The THTR-300 was a thorium cycle high-temperature nuclear reactor rated at 300 MW electric (THTR-300) in Hamm-Uentrop, Germany. It started operating in 1983, synchronized with the grid in 1985, operated at full power in February 1987 and was shut down September 1, 1989.
The THTR-300 served as a prototype high-temperature reactor (HTR) to use the TRISO pebble fuel produced by the AVR, an experimental pebble bed  operated by VEW (Vereinigte Elektrizitätswerke Westfalen). The THTR-300 cost €2.05 billion and was predicted to cost an additional €425 million through December 2009 in decommissioning and other associated costs. The German state of North Rhine Westphalia,  Federal Republic of Germany, and Hochtemperatur-Kernkraftwerk GmbH (HKG) financed the THTR-300’s construction.

History
On 4 June 1974, the Council of the European Communities established the Joint Undertaking "Hochtemperatur-Kernkraftwerk GmbH" (HKG).

The electrical generation part of the THTR-300 was finished late due to ever-newer requirements and licensing procedures. It was constructed in Hamm-Uentrop from 1970 to 1983 by Hochtemperatur-Kernkraftwerk GmbH (HKG). Heinz Riesenhuber, Federal Secretary of Research at that time, inaugurated it, and it first went critical on September 13, 1983. It started generating electricity on April 9, 1985, but did not receive permission from the atomic legal authorizing agency to feed electricity to the grid until November 16, 1985. It operated at full power in February 1987 and was shut down September 1, 1989, after operating for less than 16,000 hours.

Because the operator did not expect the decision to decommission the facility, the plant was put into "safe enclosure" status, given that this was the only technical solution for fast decommissioning, especially in consideration of the lack of a final storage facility.

Design

The THTR-300 was a helium-cooled high-temperature reactor with a pebble bed core consisting of approximately 670,000 spherical fuel compacts each  in diameter with particles of uranium-235 and thorium-232 fuel embedded in a graphite matrix. The pressure vessel that contained the pebbles was prestressed concrete.  The THTR-300's power conversion system was similar to the Fort St. Vrain reactor in the USA, in that the reactor coolant transferred the reactor core's heat to water.

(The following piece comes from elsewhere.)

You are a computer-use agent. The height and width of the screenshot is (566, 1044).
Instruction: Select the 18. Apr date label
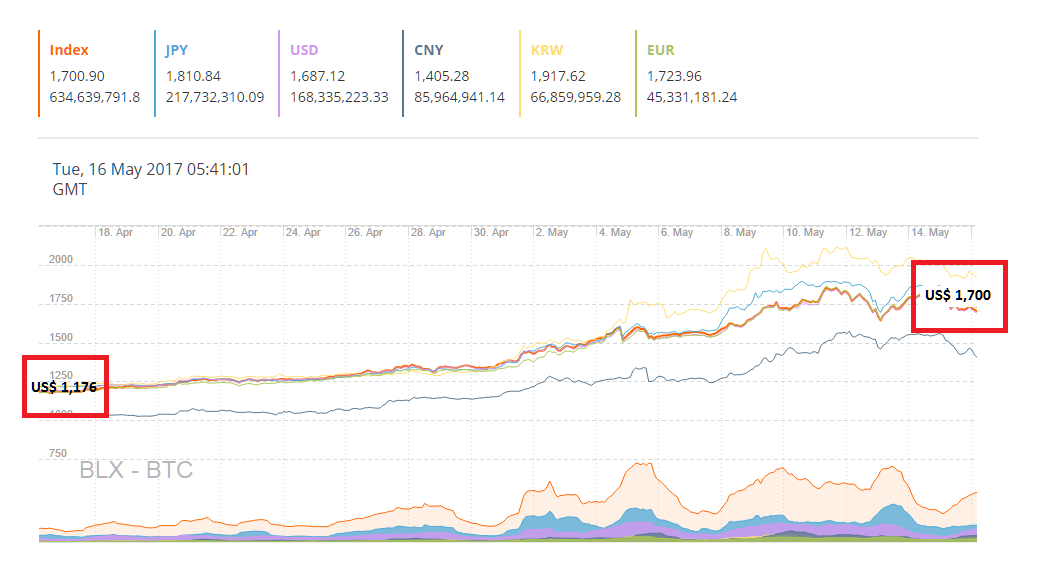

The thermal output of the core was 750 megawatts; heat was transferred to the helium coolant, which then transported its heat to water, which then was used to generate electricity via a Rankine cycle. Because this system used a Rankine cycle, water could occasionally ingress into the helium circuit.   The electric conversion system produced 308 megawatts of electricity. The waste heat from the THTR-300 was exhausted using a dry cooling tower.

Incidents 
On May 4, 1986, just 6 months after it had been  connected to the power grid, a fuel pebble became lodged in a fuel feed pipe to the reactor core. Consequently, some radioactive dust was released to the environment. The detection of this very small emission of helium (and dust?) would have not occurred, were it not for environmental groups closely monitoring radiation events in the neighbourhood, since this happened just a couple of days after the Chernobyl disaster. There was a zero tolerance feeling for nuclear incidents, no matter the scale. The Westphalia ministry of commerce created a fact finding committee. After a couple of weeks the power plant was switched on again, but the former supporters withdrew their backing. 

The reactor kept experiencing technical difficulties, with fuel elements breaking more often than anticipated. 

The fuel factory in Hanau was decommissioned for security reasons, endangering the fuel fabrication chain.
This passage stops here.